- The Washington Times - Friday, November 3, 2017

Forces loyal to Syrian President Bashar Assad chalked up a big victory against the Islamic State’s presence in the country, announcing Friday it had recaptured one of the terror group’s last major redoubts in the country.

Damascus officials said government troops, presumably with assistance from Iranian paramilitaries and Russian air power, have completely liberated the eastern Syrian city of Deir el-Zour from the Islamic State, also known as ISIS or ISIL.

“The armed forces, in cooperation with allied forces, liberated the city of Deir el-Zour completely from the clutches of the [Islamic State] terrorist organization,” Syrian military commanders told Reuters.

Members of the Assad regime made the victory official via a one-line statement via state media, saying the city “is completely liberated from terrorism.”

Reports of Deir el-Zour’s fall to Assad’s forces came as Iraqi commanders it had begun its offensive against the critical Islamic State-held city of al Qaim, nearly 250 miles northwest of Baghdad along the Iraqi-Syrian border.

Iraqi military and counterterrorism troops, along with federalized Shia militias known as the Popular Mobilization Forces, or PMF, broke through the city limits Friday morning. Like Deir el-Zour in Syria, al Qaim is the last major Islamic State hotbed in Iraq after the terror group lost its northern Iraqi stronghold of Mosul in June.

But Damascus’ recapture of Deir el-Zour, the Islamic State’s lone stronghold after U.S.-backed forces drove the group out of Raqqa last month, could have a much larger impact on the prevailing post-Islamic State power structure evolving in Syria.

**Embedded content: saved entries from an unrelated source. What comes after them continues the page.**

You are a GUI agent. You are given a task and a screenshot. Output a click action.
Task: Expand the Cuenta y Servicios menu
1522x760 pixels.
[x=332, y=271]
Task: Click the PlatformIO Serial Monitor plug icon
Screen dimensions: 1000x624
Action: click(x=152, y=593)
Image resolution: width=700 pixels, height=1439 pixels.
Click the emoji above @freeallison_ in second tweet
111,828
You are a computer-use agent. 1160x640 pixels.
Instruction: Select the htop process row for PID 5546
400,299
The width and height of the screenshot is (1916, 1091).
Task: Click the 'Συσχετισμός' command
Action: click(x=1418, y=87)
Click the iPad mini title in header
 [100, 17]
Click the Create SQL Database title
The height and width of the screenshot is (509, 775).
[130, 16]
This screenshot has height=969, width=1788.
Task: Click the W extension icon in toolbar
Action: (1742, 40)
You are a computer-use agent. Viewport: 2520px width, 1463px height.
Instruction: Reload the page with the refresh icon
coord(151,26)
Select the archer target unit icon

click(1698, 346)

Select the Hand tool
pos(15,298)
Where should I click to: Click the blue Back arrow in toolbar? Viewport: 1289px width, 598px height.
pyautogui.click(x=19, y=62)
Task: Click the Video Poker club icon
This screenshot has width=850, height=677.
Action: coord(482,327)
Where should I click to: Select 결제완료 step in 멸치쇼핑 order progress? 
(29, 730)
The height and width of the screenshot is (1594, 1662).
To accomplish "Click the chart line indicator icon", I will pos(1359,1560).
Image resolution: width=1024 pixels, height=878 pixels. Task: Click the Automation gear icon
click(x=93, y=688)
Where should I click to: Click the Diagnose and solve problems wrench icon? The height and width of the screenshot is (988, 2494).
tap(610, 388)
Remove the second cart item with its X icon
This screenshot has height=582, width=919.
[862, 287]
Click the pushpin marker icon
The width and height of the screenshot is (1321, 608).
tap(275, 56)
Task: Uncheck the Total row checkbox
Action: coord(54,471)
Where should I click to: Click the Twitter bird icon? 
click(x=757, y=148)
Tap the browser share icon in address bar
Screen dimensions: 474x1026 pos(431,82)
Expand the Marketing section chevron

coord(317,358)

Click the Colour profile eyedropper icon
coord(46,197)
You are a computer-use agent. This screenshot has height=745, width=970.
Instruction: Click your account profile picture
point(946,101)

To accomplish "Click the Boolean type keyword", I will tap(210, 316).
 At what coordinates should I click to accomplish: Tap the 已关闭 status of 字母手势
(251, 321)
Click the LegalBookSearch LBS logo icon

Since the effective defeat of anti-government forces in Syria, culminating with the Assad regime’s brutal capture of the rebel-held Aleppo late last year, Damascus has leveraged the ongoing war against the Islamic State to reassert control over the country torn apart by six years of civil war.

The victory in Deir el-Zour could also improve Moscow’s hand in the Middle East, as Russia looks to expand its influence in the region as Assad’s only international ally.

For now, Moscow and the Assad regime must seize control of Deir el-Zour’s massive oil and gas resources in order for Mr. Assad to secure the economic resources needed to bring Syria back under the regime’s thumb, regional analysts say.

In the long term, a Syria firmly under regime control could allow Moscow to expand its military holdings in the country far beyond its key naval seaport in the costal Syrian city of Tartus and its major airbase in Latakia, they added.